California Dreaming In San Clemente

by Paulina Farro


 with spicy grilled pineapple pina coladas...


      For a lot of flight crew, summer vacation means staying home. Airports are crowded, and planes are hot with every seat filled with irritated people.  Sticky,  screaming children have been released from school in hordes (nothing against kids it just reminds me of when I used to work summer camp in high school). So for the past few years, when the crazy summer travel season rolls around and the terminal turns into an insane asylum, I take a few weeks off and stay far away from the insanity to enjoy actually being home. It's so rare that I get to do so, that I often compare my job to camping. Actually camping is probably better, since you have a way to store and cook food. At work I am either at the mercy of airplane ovens with 2 temperatures (1. dry out your chicken and 2. burn your chicken), mythical microwaves, and ice packs. That sure gets gross after several days, so it's nice to get a break from that kind of lifestyle every now and then.
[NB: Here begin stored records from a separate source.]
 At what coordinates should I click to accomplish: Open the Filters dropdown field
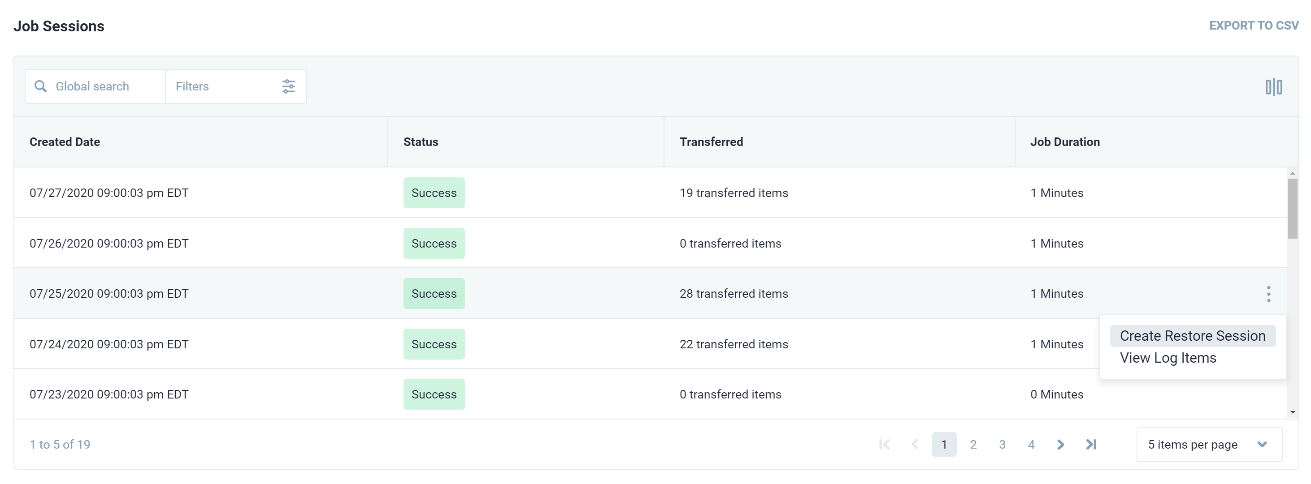224,86
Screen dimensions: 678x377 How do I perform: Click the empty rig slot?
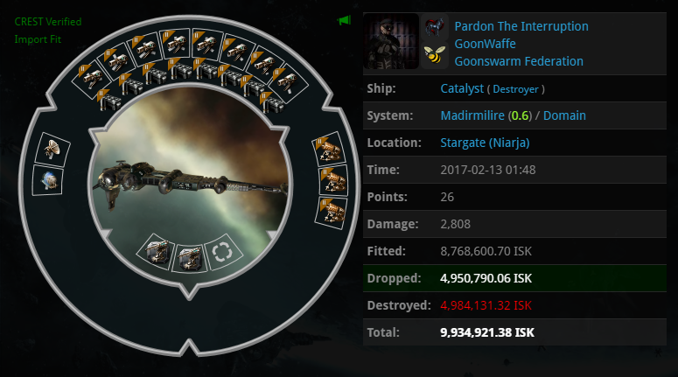[x=223, y=252]
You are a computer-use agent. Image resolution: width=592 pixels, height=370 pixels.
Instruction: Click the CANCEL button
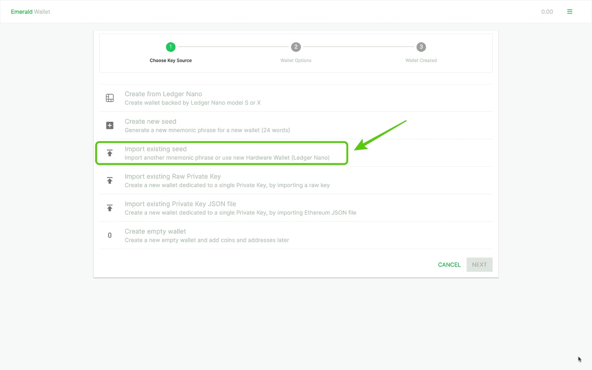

     I'm lucky enough to live in a place in which people vacation; sometimes I take it for granted and forget how amazing it is, because I usually equate glamorous destinations with  long airplane rides. When tourist season rolls around I realize someone likely took a long airplane ride to get to where I live.  Seems so obvious, right? 


       Getting to eat at home for once means fulfilling all California food stereotypes by eating lots of seafood, poke nearly every day, seasonal produce, avocados avocados and more avocados, pressed juices, kombucha, overpriced cocktails, straying away from deep-fried things, and yes- kale. If I can bring it to the beach, even better. That right there might be the snobbiest sentence I've ever typed. I'm sorry.


 San Clemente still has a small beach town feel in many ways, with most restaurants being family-owned as opposed to chains. Here are some of my favorite places around town:

  • I eat poke at least three times a week when I'm in town, and  Kawamata Seafood has THE best poke in all of southern California. Despite being a cash only hole-in-the-wall spot, it has the most fresh ahi, salmon, and octopus poke and a good variety of toppings. Also they give you more than a few tiny pieces of fish, which some poke places are definitely guilty of doing. 
  • Pierside for creative cocktails and oysters.  
  • South of Nick' s for authentic Mexican food in old town.
  • Southswell Ice Cream Co. for hand dipped frozen bananas and ice cream bars. 
  • Bear Coast Coffee for iced coffee on the beach.
  • Hapa J's for Hawaiian food and kalua pork nachos. 
  • The Fresh Shave for  hawaiian shaved ice with syrups and toppings that are all-natural and free off all the weird extra stuff that usually makes syrup neon.

       Last weekend, I had a sort of "elevated" pina colada at a beach bar, which inspired this recipe. To me, pina coladas have always been a slightly embarrassing drink that only your grandma can get away with ordering.  Speaking of grandma, I'm lucky enough to have a set of her vintage ombre gold rimmed glasses from the seventies, and there couldn't have been a more perfect vessel for these kitschy drinks. 

       I grilled the Pineapple, added a spicy kick to the pineapple simple syrup, squeezed some lime juice in there,  and used crushed ice instead of making it a blended drink because I'm lazy like that. Nobody wants to be on blender duty while having people over anyway- that's almost as bad as being on grill duty. The smoky flavor of the grilled pineapple, the sour lime juice, and the spicy cayenne pepper really help add balance to what is so typically a sickly sweet drink.




 For the spicy pineapple syrup: 

2 c. pressed pineapple juice  

2 c. water

1.5  c. pure cane sugar

1/2 c. grilled pineapple puree

1/2  lime juice 

1 pinch cayenne pepper  


For the piña colada:

2 ounces white rum *(I used Batiste Rhum Agricole and it was dangerously good. As in I could only taste the "good parts" of it. Perfectly sweet and floral and no gross rubbing alcohol taste whatsoever)

1 oz. coconut cream 

2 oz. pressed pineapple juice

1 oz. spicy pineapple syrup 

Pineapple leaf and grilled pineapple spear, for garnish

Crushed ice  




For the syrup: 

  1. Grill 8 pineapple spears, and while still warm, puree 4 of them to a medium pulp. Set others aside for garnish. 
  2. In a sauce pot over medium heat, simmer water with pinch of cayenne pepper. Add sugar, grilled pineapple puree, and bring to a boil. Once sugar has dissolved allow mixture to cool and add lime juice and pineapple juice.


For the pina colada:

1.   Dry shake all of the ingredients in a cocktail shaker. 

2.   Pour in tall glass filled with crushed ice, stir cocktail, and top with additional crushed Ice.

3.   Garnish with pineapple leaf and pineapple spears.